Optimal hydrogen market participation and energy dispatch in multi-microgrids using dual-delayed gradient learning

Hydrogen has emerged as a promising option to complement sustainable generation units, balance demand, and ameliorate system flexibility. This paper concentrates on the energy management of a multi-microgrid combined into a 33-bus network in the context of a multi-carrier energy system (MCES), where the hydrogen is traded between microgrids and supplied by a centralized market.
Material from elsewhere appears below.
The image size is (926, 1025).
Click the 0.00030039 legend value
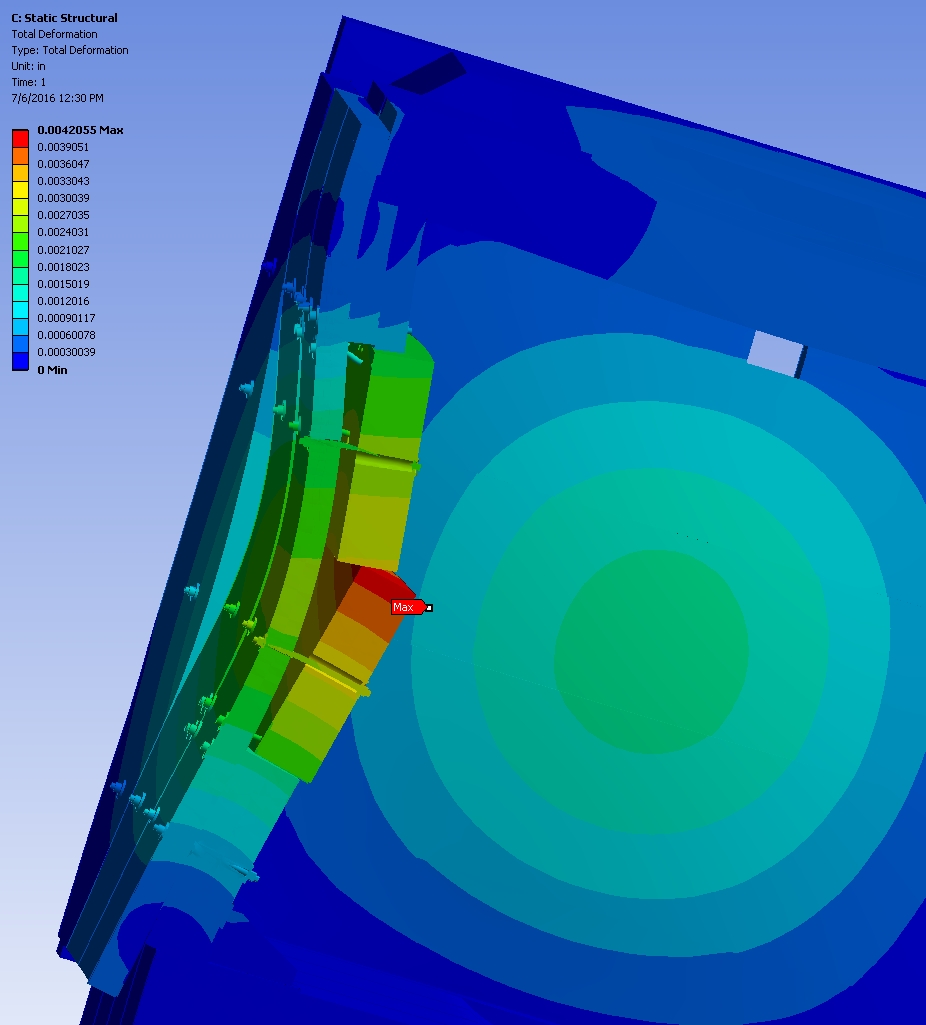66,352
In the proposed configuration, sustainable units (wind turbine and photovoltaic), hydrogen storage units, fuel-cell combined heat and power (FC-CHP), and electrolyzers are adopted to meet various levels of energy demands (like electrical, thermal, and cooling). To address the complexities and dynamic specification of the MCES along with the intermittent of the sustainable units, dual-delayed actor-critic gradient (DDACG) learning is developed to obtain optimal energy management policies and ameliorate the system efficiency. To do this, a reward function is defined according to the economic and operational specifications of the MCES system including economic efficiency, hydrogen utilization, system reliability, and sustainable costs. The deep neural networks of DDACG are trained to maximize the reward function to obtain the defined objectives of MCES by interacting with its agent with the environment. Comprehensive simulation tests reveal the effectiveness of the DDACG framework in reducing operational costs, enhancing hydrogen utilization, and guaranteeing system reliability under various scenarios.